TEXT BLOCK:
<<<<
[Lldb-commits] [PATCH] D52461: [PDB] Introduce `MSVCUndecoratedNameParser`

Tue Oct 30 20:39:09 PDT 2018

zturner added a comment.

In https://reviews.llvm.org/D52461#1280527, @aleksandr.urakov wrote:

> Update the diff according to the discussion, making it possible to parse MSVC demangled names by `CPlusPlusLanguage`. The old PDB plugin still uses `MSVCUndecoratedNameParser` directly because:
>
> - we are sure that the name in PDB is an MSVC name;
> - it has a more convenient interface, especially for restoring namespaces from the parsed name.

So I had an interesting solution to this while working on the native pdb plugin.  it is impossible to use it with the old pdb plugin, but given that it works flawlessly for the native pdb plugin, depending on how urgent your need is, maybe you can just put off working on this until you're ready to move over to the native pdb plugin?

Basically the idea is that the raw PDB contains mangled type names for every type.  You can see this by dumping types using `llvm-pdbutil`, as follows (I just picked a random one from my build directory).
>>>>
Source data:
<<<<
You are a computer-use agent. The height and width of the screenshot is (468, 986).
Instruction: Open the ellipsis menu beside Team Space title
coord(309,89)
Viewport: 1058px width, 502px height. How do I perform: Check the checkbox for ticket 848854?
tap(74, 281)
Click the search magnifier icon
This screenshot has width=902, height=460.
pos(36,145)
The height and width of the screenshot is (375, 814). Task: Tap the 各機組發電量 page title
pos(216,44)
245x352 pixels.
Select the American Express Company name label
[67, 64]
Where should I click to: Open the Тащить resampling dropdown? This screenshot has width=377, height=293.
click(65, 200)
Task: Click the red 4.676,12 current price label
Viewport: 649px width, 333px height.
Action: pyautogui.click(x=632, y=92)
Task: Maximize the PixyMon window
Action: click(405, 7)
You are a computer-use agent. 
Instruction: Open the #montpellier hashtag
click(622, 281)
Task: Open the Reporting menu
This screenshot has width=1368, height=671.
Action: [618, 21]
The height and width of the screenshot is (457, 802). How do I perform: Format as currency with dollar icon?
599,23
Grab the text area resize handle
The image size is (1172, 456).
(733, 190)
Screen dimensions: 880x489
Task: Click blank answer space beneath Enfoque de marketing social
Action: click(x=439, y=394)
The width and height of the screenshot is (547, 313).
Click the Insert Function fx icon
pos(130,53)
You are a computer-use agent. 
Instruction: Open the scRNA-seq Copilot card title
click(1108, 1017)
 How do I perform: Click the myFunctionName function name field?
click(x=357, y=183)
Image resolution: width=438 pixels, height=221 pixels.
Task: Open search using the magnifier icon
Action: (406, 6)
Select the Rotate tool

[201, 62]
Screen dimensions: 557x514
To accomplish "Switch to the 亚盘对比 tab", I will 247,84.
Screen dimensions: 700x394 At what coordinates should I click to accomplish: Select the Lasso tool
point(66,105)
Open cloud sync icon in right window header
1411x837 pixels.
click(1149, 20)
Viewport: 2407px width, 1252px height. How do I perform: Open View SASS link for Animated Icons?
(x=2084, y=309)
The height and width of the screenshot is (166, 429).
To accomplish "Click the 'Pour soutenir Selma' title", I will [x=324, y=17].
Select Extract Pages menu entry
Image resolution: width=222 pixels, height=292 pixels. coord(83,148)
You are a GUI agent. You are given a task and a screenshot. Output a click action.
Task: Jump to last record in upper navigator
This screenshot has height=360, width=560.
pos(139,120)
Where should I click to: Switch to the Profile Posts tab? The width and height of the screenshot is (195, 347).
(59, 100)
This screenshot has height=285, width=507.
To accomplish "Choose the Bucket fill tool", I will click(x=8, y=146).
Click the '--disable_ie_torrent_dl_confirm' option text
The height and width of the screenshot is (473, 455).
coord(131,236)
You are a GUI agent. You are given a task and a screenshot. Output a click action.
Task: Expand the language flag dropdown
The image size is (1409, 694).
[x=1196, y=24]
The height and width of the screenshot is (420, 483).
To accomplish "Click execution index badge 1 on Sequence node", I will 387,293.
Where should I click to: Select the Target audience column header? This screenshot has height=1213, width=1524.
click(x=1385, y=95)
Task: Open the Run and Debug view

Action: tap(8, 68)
>>>>
WHAT TO WORK ON: In the review comment about `MSVCUndecoratedNameParser`, what does the raw PDB contain for every type?

SOLUTION FOR THIS TASK: Mangled type names.